# Lab 4: Document Understanding with Agentic Document Extraction II

In this lab, you will process multiple documents, categorize their types, and extract specific fields according to their respective schemas.

**Learning Objectives:**
- Specify extraction schemas with Pydantic 
- Implement categorization of documents by type
- Build validation logic into extracted information

## Background

Banks receive loan application documents with arbitrary filenames (eg "uploadA.pdf", "image456.jpg"). The workflow must:
1. Identify each document type (pay stub, W2, bank statement, etc.)
2. Extract relevant fields based on a schema pertaining to that document type
3. Validate that all documents belong to the same applicant

## Outline

- [1. Setup and Authentication](#1)
- [2. Helper Functions](#2)
- [3. Full Document Processing Pipeline](#3)
  - [3.1 Preview User-Supplied Documents](#3-1)
  - [3.2 Document Categorization Schema](#3-2)
  - [3.3 Document-Specific Extraction Schemas](#3-3)
  - [3.4 Parse and Categorize Documents](#3-4)
  - [3.5 Extract Financial Data](#3-5)
  - [3.6 Visualize Parsing Results](#3-6)
  - [3.7 Visualize Extracted Fields Only](#3-7)
  - [3.8 Create a Final Dataframe](#3-8)
  - [3.9 Validation Logic](#3-9)
- [4. Summary](#4)

<a id="1"></a>

## 1. Setup and Authentication

Import the required libraries and initialize the ADE client. This setup is identical to the previous lab.

In [None]:
# General imports
import os
import json
import pymupdf
import pandas as pd
from pathlib import Path
from dotenv import load_dotenv
from IPython.display import display, IFrame, Markdown, HTML
from IPython.display import Image as DisplayImage
from PIL import Image as PILImage, ImageDraw

In [None]:
# Imports specific to Agentic Document Extraction
from landingai_ade import LandingAIADE
from landingai_ade.types import ParseResponse, ExtractResponse

In [None]:
# Load environment variables from .env
_ = load_dotenv(override=True)

In [None]:
# Initialize the client
client = LandingAIADE()
print("Authenticated client initialized")

<a id="2"></a>

## 2. Helper Functions

Import visualization helpers for displaying documents and bounding boxes.

In [None]:
from helper import print_document, draw_bounding_boxes, draw_bounding_boxes_2
from helper import create_cropped_chunk_images

<a id="3"></a>

## 3. Full Document Processing Pipeline: Loan Automation

Imagine you work at a bank reviewing loan applications. Applicants upload various financial documents with arbitrary names. Your pipeline needs to:

1. **Parse** all documents to understand their content
2. **Categorize** each document (Is it a pay stub? Bank statement? ID?)
3. **Extract** the relevant fields based on document type
4. **Validate** that all documents belong to the same person

<a id="3-1"></a>

### 3.1 Preview the User-Supplied Documents

Preview all documents in the input folder. These are sample documents from different people (for demonstration purposes).

In [None]:
def display_directory(directory_path: str):
    """
    Displays all supported documents (PDFs and images) in a directory.

    Args:
        directory_path: Path to the directory containing the documents.
    """
    directory = Path(directory_path)

    if not directory.exists() or not directory.is_dir():
        print(f"Directory not found: {directory_path}")
        return

    # Supported extensions
    supported = {".png", ".jpg", ".jpeg", ".pdf"}

    # Get all matching files
    files = sorted([f for f in directory.iterdir()
                    if f.suffix.lower() in supported])

    if not files:
        print("No supported documents found.")
        return

    # Display each document using your existing helper
    for f in files:
        print(f"\n--- Displaying: {f.name} ---\n")
        print_document(str(f))

In [None]:
display_directory("input_folder")

<a id="3-2"></a>

### 3.2 Document Categorization Schema

This lab uses **Pydantic** instead of JSON to define schemas. Pydantic provides type validation, rich descriptions via `Field()`, and enum support for constrained values.
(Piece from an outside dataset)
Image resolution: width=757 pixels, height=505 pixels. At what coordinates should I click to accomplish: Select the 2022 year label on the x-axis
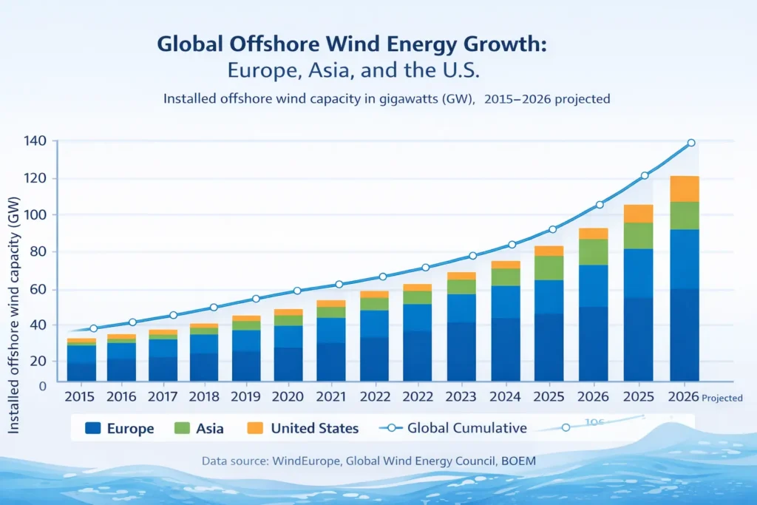pos(374,396)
ADE accepts both JSON and Pydantic schemas, converting Pydantic to JSON before sending to the API.

In [None]:
# Import Pydantic for schema definition
# ADE accepts pydantic and JSON schemas.
# Exercise 1 used JSON. Exercise 3 uses pydantic.

from enum import Enum
from pydantic import BaseModel, Field
from landingai_ade.lib import pydantic_to_json_schema

class DocumentType(str, Enum):
    ID = "ID"
    W2 = "W2"
    pay_stub = "pay_stub"
    bank_statement = "bank_statement"
    investment_statement = "investment_statement"
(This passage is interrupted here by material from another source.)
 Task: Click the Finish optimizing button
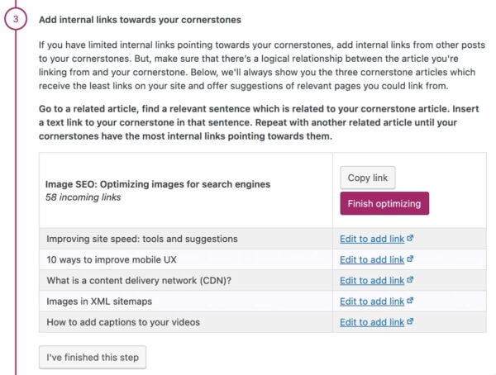pyautogui.click(x=384, y=203)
    # Descriptions for each value
    def describe(self) -> str:
        descriptions = {
            "ID": "An official government identification such as a "
            "passport or driver's license.",
            "W2": "A year-end W-2 form reporting annual taxable wages "
            "and withholdings.",
            "pay_stub": "A periodic employee earnings statement.",
            "bank_statement": "A checking or savings account statement "
            "with balances and transactions.",
            "investment_statement": "A brokerage or investment account "
            "statement showing holdings, value, and transactions.",
        }
        return descriptions[self.value]

class DocType(BaseModel):
    type: DocumentType = Field(
        description="The type of document being analyzed.",
        title="Document Type",
    )

<a id="3-3"></a>

### 3.3 Define Document-Specific Extraction Schemas

Each document type has different fields of interest. Define separate Pydantic schemas for:
- **ID**: Name, issuer, issue date, identifier
- **W2**: Employee/employer names, year, wages (Box 1)
- **Pay Stub**: Employee/employer names, pay period, gross/net pay
- **Bank Statement**: Account owner, bank name, account number, balance
- **Investment Statement**: Account owner, institution, year, total value

In [None]:
# ---------------------------------------------------------
# Schema for ID
# ---------------------------------------------------------
class IDSchema(BaseModel):
    name: str = Field(description="Full name of the person", 
                      title="Full Name")
    issuer: str = Field(description="The state or country issuing the "
                        "identification.", title="Issuer")
    issue_date: str = Field(description="The issue date for the "
                            "identification.", title="Issue Date")
    identifier: str = Field(description="The unique identifier such as a "
                            "drivers license number or passport number", 
                            title="Identifier")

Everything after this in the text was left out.